*TASKS*.
• A. Reproduce the passage about Heather Cox Richardson's newsletter word for word, starting at "As we hurtle" and running up to and including "Richardson’s Facebook livestreams.".
• B. Resume the passage about Heather Cox Richardson's newsletter, writing on from its final sentence.

begin SOURCE

As we hurtle through the tumultuous end-days of the Trump presidency, hundreds of thousands of people turn each morning to “Letters from an American,” a daily newsletter by Boston College political historian Heather Cox Richardson, posted in the wee hours on Facebook and distributed via e-mail by Substack. Twice a week, many of those same fans show up for Richardson’s Facebook livestreams.

“She has a genius for distilling the chaos of current events, a reasoned calm, and an ability to let us know that what’s happening now has happened before, and America survived,” said Mim Eisenberg, 78, of Georgia, a retired oral history transcriptionist who follows Richardson on both platforms.

end SOURCE
begin MATERIAL SUPPLIED

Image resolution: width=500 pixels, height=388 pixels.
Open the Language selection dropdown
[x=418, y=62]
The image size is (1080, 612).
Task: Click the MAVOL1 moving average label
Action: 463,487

end MATERIAL SUPPLIED

*RESPONSES TO THE EXERCISE*.
• A.
As we hurtle through the tumultuous end-days of the Trump presidency, hundreds of thousands of people turn each morning to “Letters from an American,” a daily newsletter by Boston College political historian Heather Cox Richardson, posted in the wee hours on Facebook and distributed via e-mail by Substack. Twice a week, many of those same fans show up for Richardson’s Facebook livestreams.

• B.
Mary Jo Shapiro, 58, reads Richardson on Facebook first thing each morning at her home in Maryland, when there are only just a few hundred comments. She likes being part of this community. “It’s cool. It lets us know we’re not alone,” said Shapiro, who works for a consulting company in higher education.'

“I think of myself as a translator and as an explainer,” said Richardson, 58, in a Zoom conversation from her home in Maine. “Anybody can sew on a button, but a really good seamstress is a very different thing. It would be a mistake to ask me to make a wedding dress or a ballgown, but a seamstress would be like, ‘oh sure.’ And I’m the ‘oh, sure’ of political history.”

The Harvard-educated historian, whose specialty is 19th-century America, has written six books. The most recent, “How the South Won the Civil War: Oligarchy, Democracy, and the Continuing Fight for the Soul of America,” came out last year.

The context Richardson provides is reassuring. Her tone — curious, approachable, and friendly — might be that of your super-smart sister or mother. She has grown children, and fondly mentors her PhD candidates at BC.

Asked about the fate of the Republican party today in light of the insurrection at the US Capitol, she said the Democrats were in a similar divisive position in 1879.

“What happened was the white supremacist violent group kind of got sidelined,” she said.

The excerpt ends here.